Hacker News new | ask | show | jobs
by AnIdiotOnTheNet 2755 days ago
How many neurons does it take to make a consciousness?

The thing about consciousness is that you can't really define it. You know you have it because you experience it. You assume that other humans have it because they are like you. You might further assume that certain other beings have it because they are also like you in many ways (though you'd likely disagree with the idea that theirs is as meaningful as yours).

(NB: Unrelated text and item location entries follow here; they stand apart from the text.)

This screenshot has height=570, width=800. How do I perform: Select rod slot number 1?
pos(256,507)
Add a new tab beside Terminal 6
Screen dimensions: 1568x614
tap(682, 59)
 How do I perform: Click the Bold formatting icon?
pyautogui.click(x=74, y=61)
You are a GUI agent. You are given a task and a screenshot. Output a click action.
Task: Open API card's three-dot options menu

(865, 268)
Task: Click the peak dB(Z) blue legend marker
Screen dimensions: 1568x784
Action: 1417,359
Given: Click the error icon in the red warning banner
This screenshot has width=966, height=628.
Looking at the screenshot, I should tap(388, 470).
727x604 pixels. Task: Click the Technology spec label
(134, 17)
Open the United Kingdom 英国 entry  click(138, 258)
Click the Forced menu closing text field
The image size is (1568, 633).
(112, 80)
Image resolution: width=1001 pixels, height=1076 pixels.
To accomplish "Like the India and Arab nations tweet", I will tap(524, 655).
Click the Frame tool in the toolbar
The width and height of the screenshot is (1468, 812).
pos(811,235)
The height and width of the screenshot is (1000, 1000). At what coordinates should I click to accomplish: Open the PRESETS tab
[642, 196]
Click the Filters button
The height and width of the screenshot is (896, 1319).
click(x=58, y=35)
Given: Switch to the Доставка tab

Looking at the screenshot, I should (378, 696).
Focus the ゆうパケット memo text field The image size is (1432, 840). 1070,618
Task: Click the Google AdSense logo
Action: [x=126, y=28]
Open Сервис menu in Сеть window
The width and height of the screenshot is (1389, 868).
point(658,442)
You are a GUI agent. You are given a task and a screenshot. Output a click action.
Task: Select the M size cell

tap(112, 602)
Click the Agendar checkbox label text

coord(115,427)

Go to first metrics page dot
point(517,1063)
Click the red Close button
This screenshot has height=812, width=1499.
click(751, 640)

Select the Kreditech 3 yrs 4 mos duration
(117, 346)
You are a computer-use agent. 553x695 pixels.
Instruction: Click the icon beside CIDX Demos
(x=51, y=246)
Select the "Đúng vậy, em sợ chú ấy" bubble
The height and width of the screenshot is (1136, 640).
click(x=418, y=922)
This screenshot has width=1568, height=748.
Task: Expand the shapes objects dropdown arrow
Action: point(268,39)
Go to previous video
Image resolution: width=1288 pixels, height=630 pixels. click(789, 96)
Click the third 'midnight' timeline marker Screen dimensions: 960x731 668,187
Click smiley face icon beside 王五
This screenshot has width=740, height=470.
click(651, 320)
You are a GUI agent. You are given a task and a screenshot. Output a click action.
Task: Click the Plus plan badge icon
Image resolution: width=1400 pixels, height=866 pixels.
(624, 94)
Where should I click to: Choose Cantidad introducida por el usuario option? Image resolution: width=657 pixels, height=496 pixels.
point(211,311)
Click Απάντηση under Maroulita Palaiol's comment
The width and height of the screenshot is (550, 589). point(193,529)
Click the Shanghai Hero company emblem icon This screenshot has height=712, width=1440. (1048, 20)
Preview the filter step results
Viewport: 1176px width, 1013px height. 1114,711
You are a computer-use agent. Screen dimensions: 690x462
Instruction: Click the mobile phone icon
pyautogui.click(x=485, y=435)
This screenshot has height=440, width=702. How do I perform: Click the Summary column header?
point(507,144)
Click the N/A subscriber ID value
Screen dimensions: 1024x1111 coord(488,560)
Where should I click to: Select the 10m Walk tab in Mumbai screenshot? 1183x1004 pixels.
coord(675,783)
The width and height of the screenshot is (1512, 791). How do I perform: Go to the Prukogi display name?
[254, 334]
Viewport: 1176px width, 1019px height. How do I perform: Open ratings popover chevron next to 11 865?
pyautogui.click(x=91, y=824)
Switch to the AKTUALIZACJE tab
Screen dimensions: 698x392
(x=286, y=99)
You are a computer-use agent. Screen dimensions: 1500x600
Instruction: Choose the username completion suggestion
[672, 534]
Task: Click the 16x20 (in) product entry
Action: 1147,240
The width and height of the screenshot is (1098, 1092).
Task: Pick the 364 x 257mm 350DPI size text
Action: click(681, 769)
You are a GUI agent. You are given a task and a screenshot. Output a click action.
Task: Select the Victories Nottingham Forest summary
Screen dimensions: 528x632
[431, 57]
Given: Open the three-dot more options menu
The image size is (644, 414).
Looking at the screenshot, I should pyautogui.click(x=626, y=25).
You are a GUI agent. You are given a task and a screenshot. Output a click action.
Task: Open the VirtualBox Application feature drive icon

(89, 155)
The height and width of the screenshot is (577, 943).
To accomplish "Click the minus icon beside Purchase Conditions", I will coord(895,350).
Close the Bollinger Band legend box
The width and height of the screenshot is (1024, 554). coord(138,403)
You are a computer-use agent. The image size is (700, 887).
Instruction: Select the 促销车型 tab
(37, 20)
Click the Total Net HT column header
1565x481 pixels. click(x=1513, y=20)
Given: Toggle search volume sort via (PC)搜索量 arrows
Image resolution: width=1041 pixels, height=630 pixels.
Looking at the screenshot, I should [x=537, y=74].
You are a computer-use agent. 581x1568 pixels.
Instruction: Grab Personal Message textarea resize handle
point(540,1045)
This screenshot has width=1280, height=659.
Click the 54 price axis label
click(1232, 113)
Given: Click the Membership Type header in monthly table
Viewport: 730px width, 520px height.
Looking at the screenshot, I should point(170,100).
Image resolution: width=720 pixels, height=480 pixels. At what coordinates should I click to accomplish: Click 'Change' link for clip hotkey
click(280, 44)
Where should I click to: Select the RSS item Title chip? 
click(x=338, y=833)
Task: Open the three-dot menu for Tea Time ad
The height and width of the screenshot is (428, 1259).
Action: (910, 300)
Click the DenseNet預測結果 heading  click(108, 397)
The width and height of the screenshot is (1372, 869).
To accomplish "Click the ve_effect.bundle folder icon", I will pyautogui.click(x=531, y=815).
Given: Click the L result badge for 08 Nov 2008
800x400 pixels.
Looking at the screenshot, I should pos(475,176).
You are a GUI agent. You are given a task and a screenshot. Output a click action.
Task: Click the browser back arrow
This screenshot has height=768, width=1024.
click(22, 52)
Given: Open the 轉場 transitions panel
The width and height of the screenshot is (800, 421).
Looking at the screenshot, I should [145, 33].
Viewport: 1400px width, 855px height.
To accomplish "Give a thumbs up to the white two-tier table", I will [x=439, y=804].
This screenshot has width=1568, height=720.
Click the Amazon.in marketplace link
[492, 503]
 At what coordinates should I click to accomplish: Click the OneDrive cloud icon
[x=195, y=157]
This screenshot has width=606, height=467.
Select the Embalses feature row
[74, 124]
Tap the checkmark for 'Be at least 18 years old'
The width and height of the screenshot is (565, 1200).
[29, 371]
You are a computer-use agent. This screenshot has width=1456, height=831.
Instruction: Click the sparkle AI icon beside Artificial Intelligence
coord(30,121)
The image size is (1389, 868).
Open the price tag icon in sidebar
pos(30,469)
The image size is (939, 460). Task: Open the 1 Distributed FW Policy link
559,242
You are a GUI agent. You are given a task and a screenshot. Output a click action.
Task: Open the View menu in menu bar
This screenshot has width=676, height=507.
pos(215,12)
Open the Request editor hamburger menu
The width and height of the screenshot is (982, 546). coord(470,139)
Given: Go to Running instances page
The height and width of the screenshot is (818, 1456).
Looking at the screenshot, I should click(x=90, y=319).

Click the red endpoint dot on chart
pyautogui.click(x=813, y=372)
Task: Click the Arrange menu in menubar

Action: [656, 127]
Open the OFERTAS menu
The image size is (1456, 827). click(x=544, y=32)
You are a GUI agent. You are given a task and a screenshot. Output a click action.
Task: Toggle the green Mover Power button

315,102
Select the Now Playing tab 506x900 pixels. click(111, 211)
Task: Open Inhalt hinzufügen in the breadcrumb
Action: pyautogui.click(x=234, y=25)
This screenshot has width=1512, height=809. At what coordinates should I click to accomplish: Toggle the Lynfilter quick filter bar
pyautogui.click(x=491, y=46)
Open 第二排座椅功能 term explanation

But you can't prove any of it. You can only say that certain things react to certain stimuli in certain ways, which describes everything in the universe. Is it really that much of a stretch, then, to suggest that perhaps everything in the universe has some form of awareness, some experience of things, albeit probably too different from our own to comprehend?

2 comments

Perhaps consciousness is not a crisp yes/no choice but a gradient... Dolphins are conscious but to a degree less than humans, likewise mice less than dolphins and so on.
Perhaps, and perhaps a person with Down's Syndrome has a lesser consciousness as well, but we have no way of knowing that. Personally I think it is pretty arrogant and shot-sighted of us to think that our experience of the universe is somehow better and more real than anything else's.
We don't know that yet, but there isn't functionality without the network
How much functionality is required? Where is the line? Human beings can live and interact with the world with fully half of their brain removed. Are they conscious? What about Asplanchna brightwellii and its 200 or so neurons?